The Rise of the Extreme Right – An Alternative Theory

I was watching another report of the Tea Party rallies and felt a strange sensation of deja vu.  The views being presented, the way they were presented, the way the partiers reacted, the energy expressed were all familiar somehow.  I sent my mind back to find out where this was coming from.  All of a sudden, there it was.  I saw it.  I knew where I had seen all this before.  I was shocked, then I realized I should have known all along. Here is my theory of where this extreme right ideology came from.

I realized that what I was watching was reminiscent of the Amway rallies I used to go to.  It all made sense.  I remembered how they got us involved – promises of wealth and the easy life.  Promises that anybody could do it.  Anger at the establishment and how the establishment had sold us all out.  Religion.  Protect the wealthy because you would soon be one of them and enjoy all the benefits.  Super patriotism.  Did I say Religion?
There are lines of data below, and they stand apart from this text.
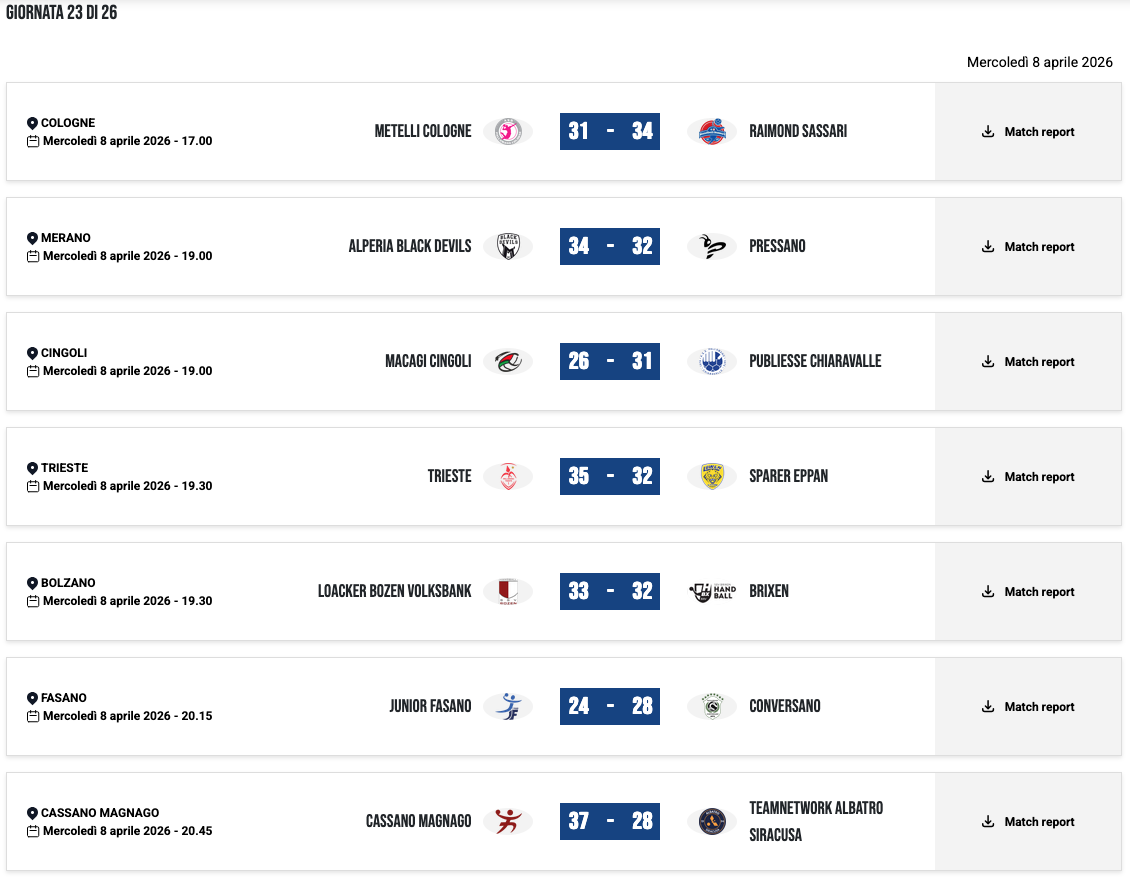Image resolution: width=1130 pixels, height=879 pixels.
Task: Click the Publiesse Chiaravalle team logo
Action: point(712,361)
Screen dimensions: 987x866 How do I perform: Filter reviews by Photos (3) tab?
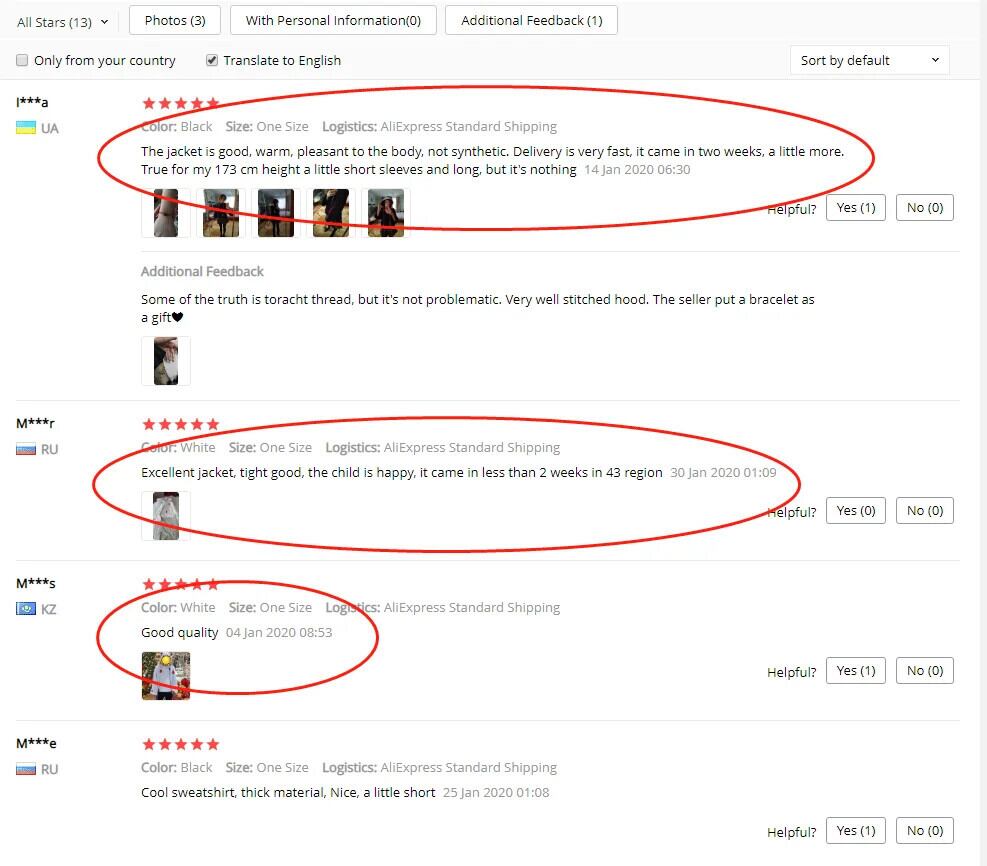(x=175, y=20)
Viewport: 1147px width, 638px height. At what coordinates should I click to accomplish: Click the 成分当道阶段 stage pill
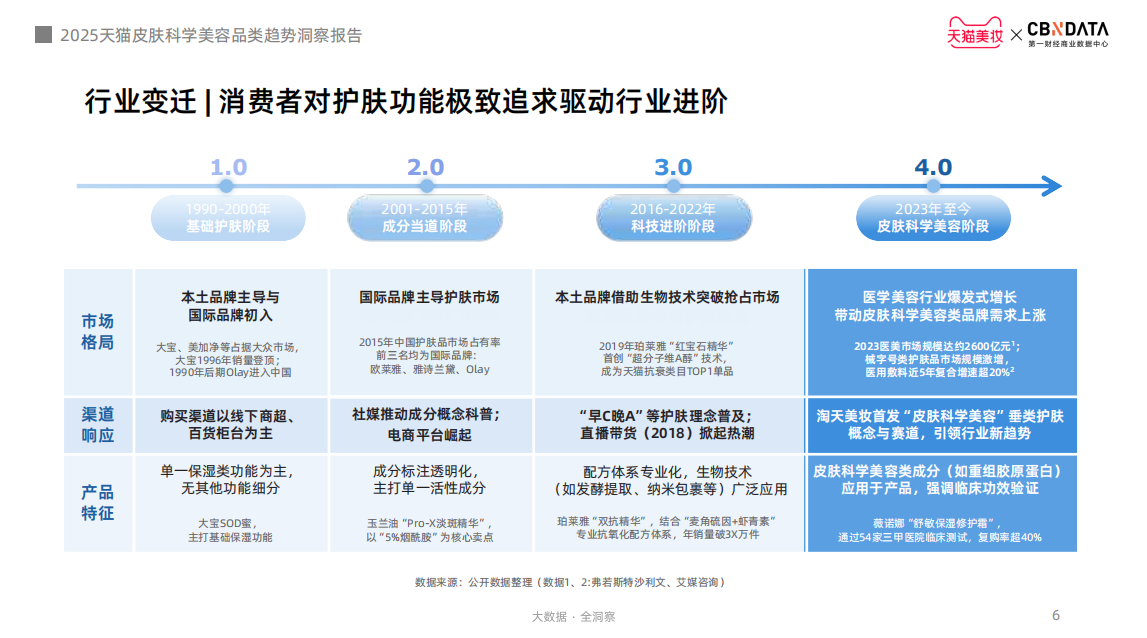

It was the religious piece that drove us away from Amway.  I didn’t see how false the promises were, I didn’t see the exploitative nature of the company at first.  I saw the extreme religious aspect.  I resented that.  It offended people I was trying to work with.  My cross line was Jewish and they were extremely offended.  I was offended for them.  They were considered second class citizens because they were not of the correct religion.  The rallies they and we paid good money to attend were full of proselytizing.  They actually had calls to become born again at these business functions.  They said ugly things about people who were not the “right” type of Christians.
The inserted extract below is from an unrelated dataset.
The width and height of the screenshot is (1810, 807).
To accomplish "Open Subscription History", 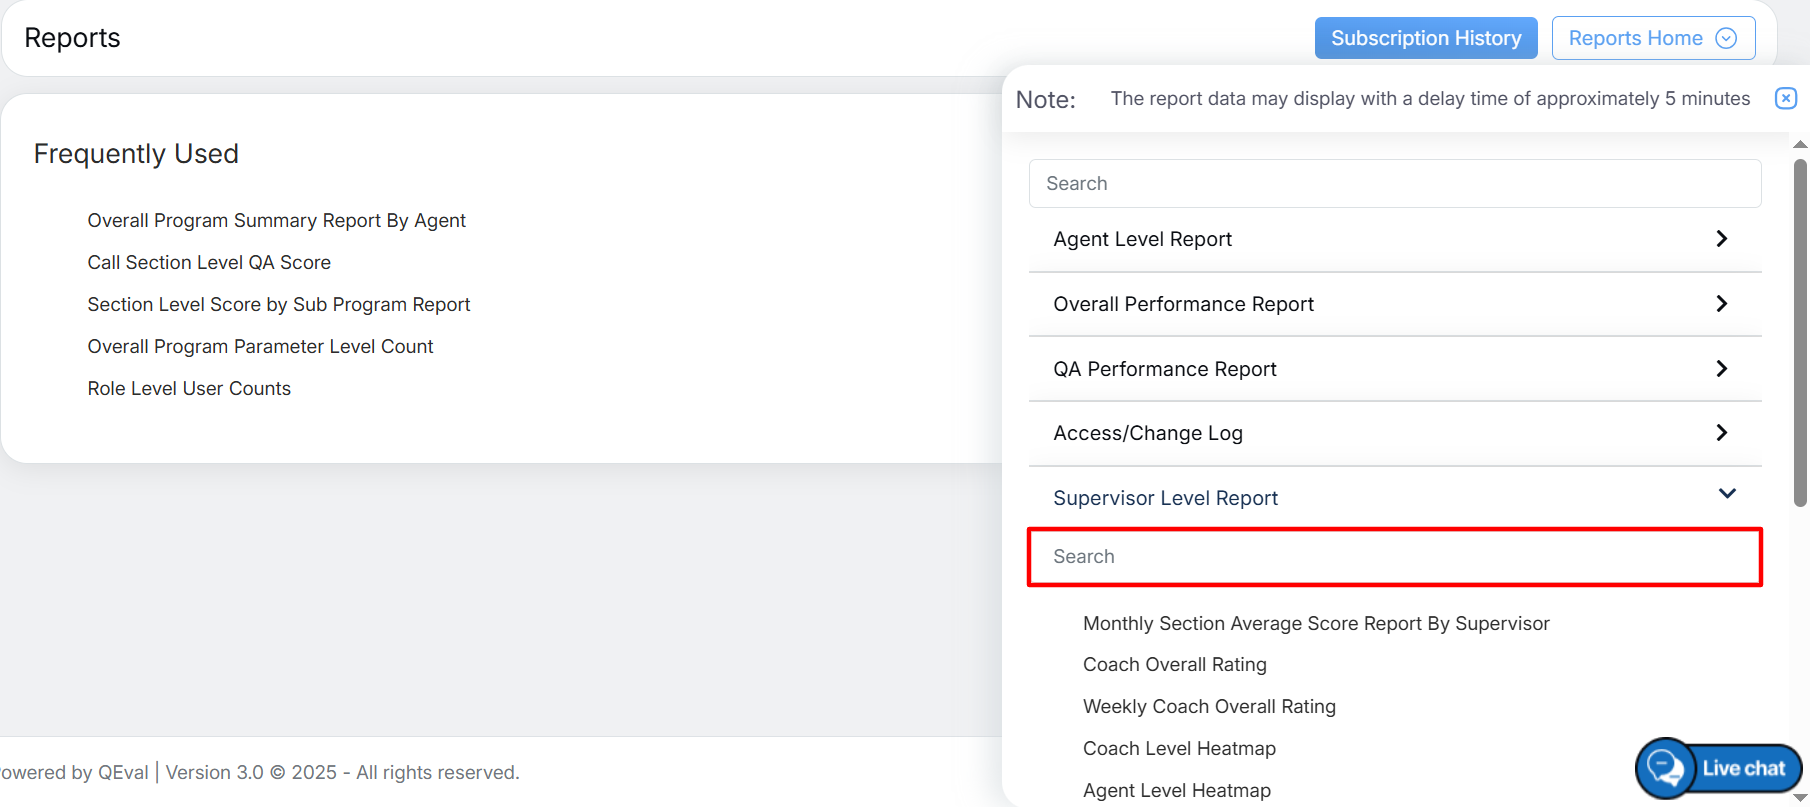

After we left and were able to look at the business more things became clear.  The products were inferior, but sold at inflated prices.  The uplines would tell you to buy these products at these inflated prices, and as you convinced your own downline to overbuy overpriced products your downline would subsidize your own purchases.  They encouraged us to enlist people who were in dire financial straits, assuring us that this would help them get out of debt.  In other words, they preyed on the desperate.  But the Diamonds and Emeralds did not get wealthy selling chevrolet products at cadillac prices.  They became wealthy selling tapes.  Every week, downline were told to purchase two tapes.  The tapes cost $.50 to make and distribute, but they were sold for $7.50 apiece.  In them, the diamond or emerald selected would tell you to buy more, how to be Christians, that the wealthy deserved the fat of the land and that anybody who was broke deserved to be broke.  The Amway distributors listened to these tapes night and day.  They were paying for their own brainwashing.  That is the most effective way to brainwash somebody.  What was said on the tapes is what I hear the extreme right wingers saying now.
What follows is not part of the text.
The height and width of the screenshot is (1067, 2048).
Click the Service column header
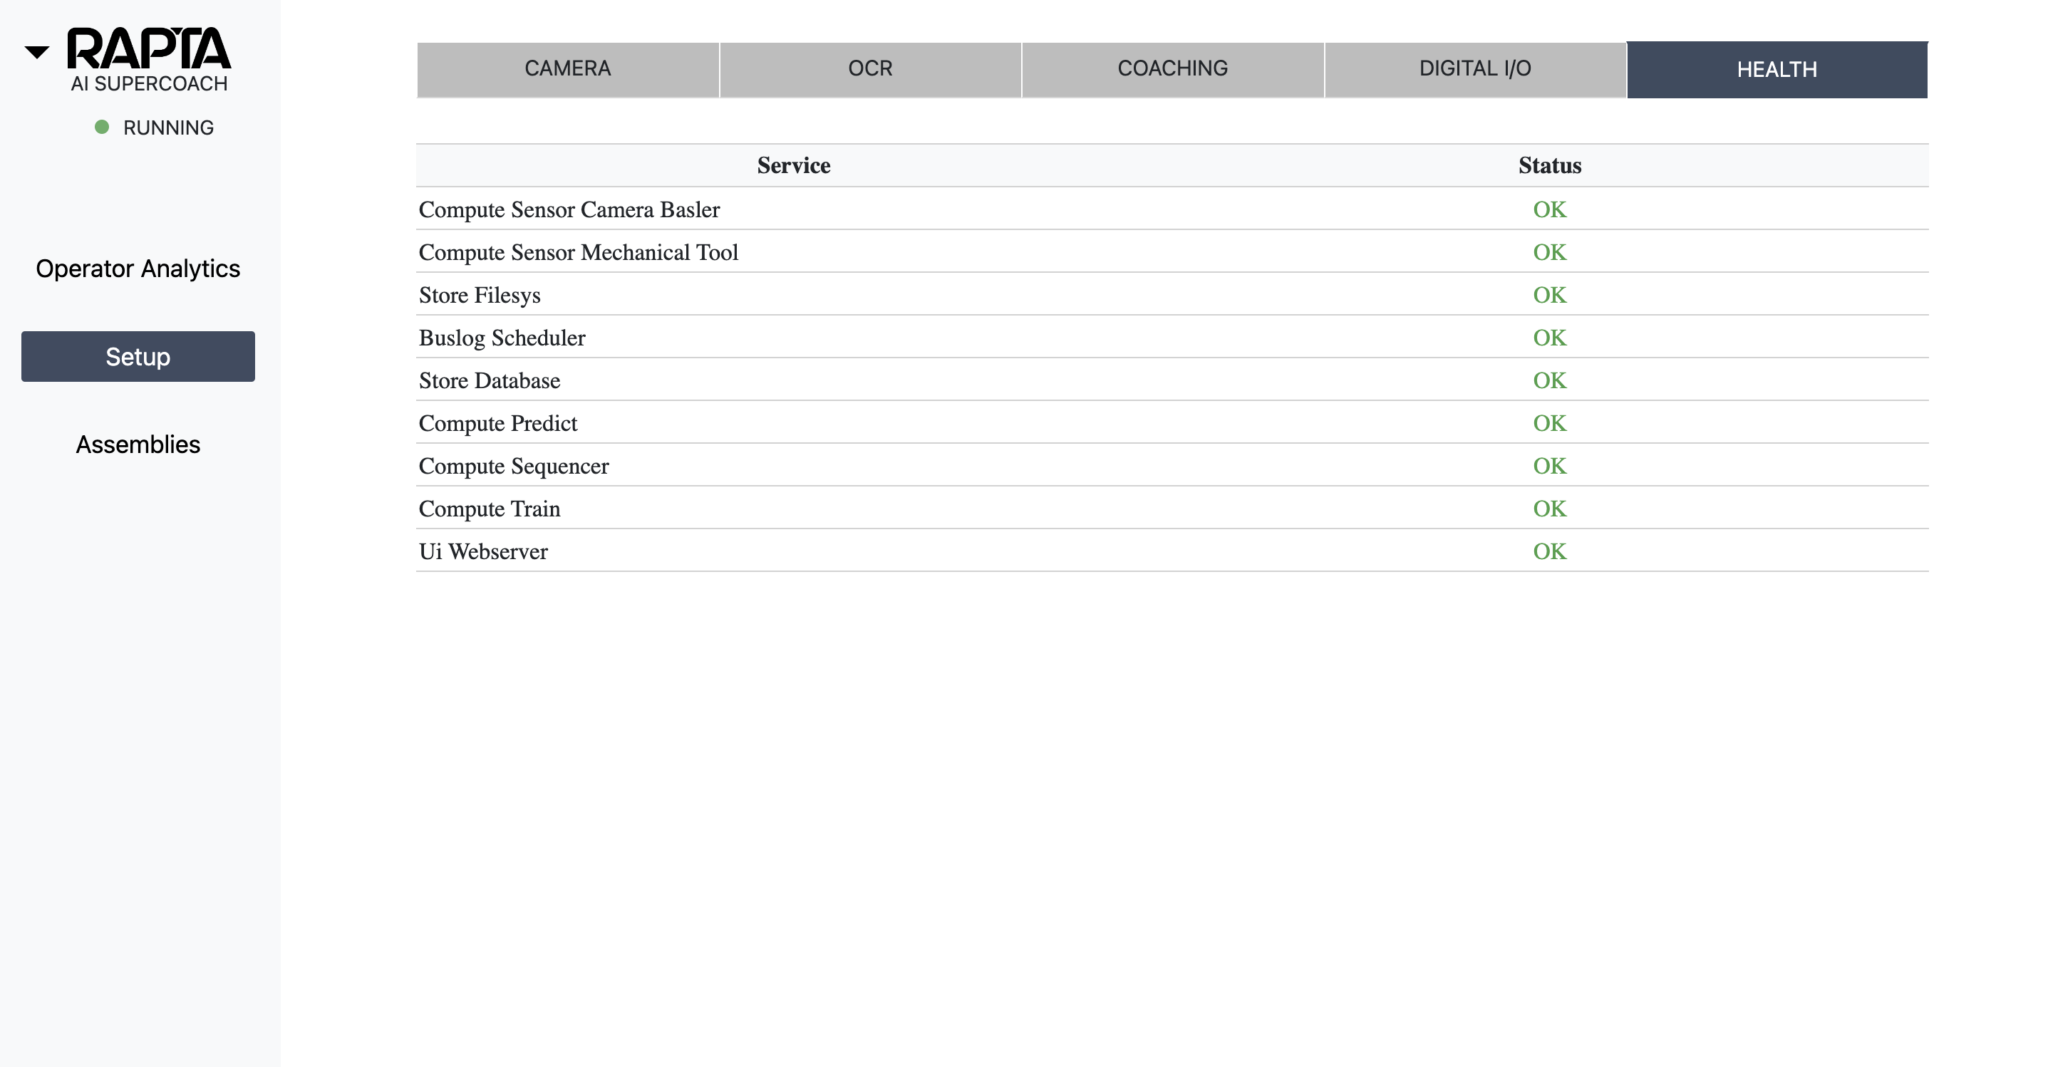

Many of the big-time self help and motivational speakers today got to be household names and millionaires because of Amway sponsorship.  One example that comes to mind is Robert Kiyosaki.  I don’t have a problem with Mr. Kiyosaki, but I know that his books had few sales until Amway pushed his books to the distributors and had him speak at functions.  This is one reason so many motivational speakers tell you that an MLM is a smart way to become wealthy.  In fact, you have about as much chance of becoming wealthy as an Amway distributor as winning the lottery. (the odds may be different, but the fact is, becoming wealthy is highly unlikely)

When people left Amway, they rarely blamed the company.  The brainwashing had done its job.  They blamed themselves, they blamed their upline, they blamed their own financial circumstances, but not Amway.  I remember one upline we had went and had a garage sale.  They sold everything they owned including their furniture to finance their business, as their upline advised them to do.  When they left the business two years later, they had two small children,  an empty house and a garage full of outdated product.

Rich DeVos and Jay VanAndel became very wealthy from Amway.  They used this wealth to contribute to Republican candidates who shared their extreme right wing views and to muscle out more moderate candidates.  They put forth a litmus test, both religious and economic.  The candidates accepted this litmus test in exchange for their donations.  Thus the Republican party made a steady swing to the right.

Look at who the extreme right wingers are today.  Look at where Amway was particularly strong and where the tea party is strong today.  Look at the demographics.  Is it just coincidence?  I am beginning to wonder.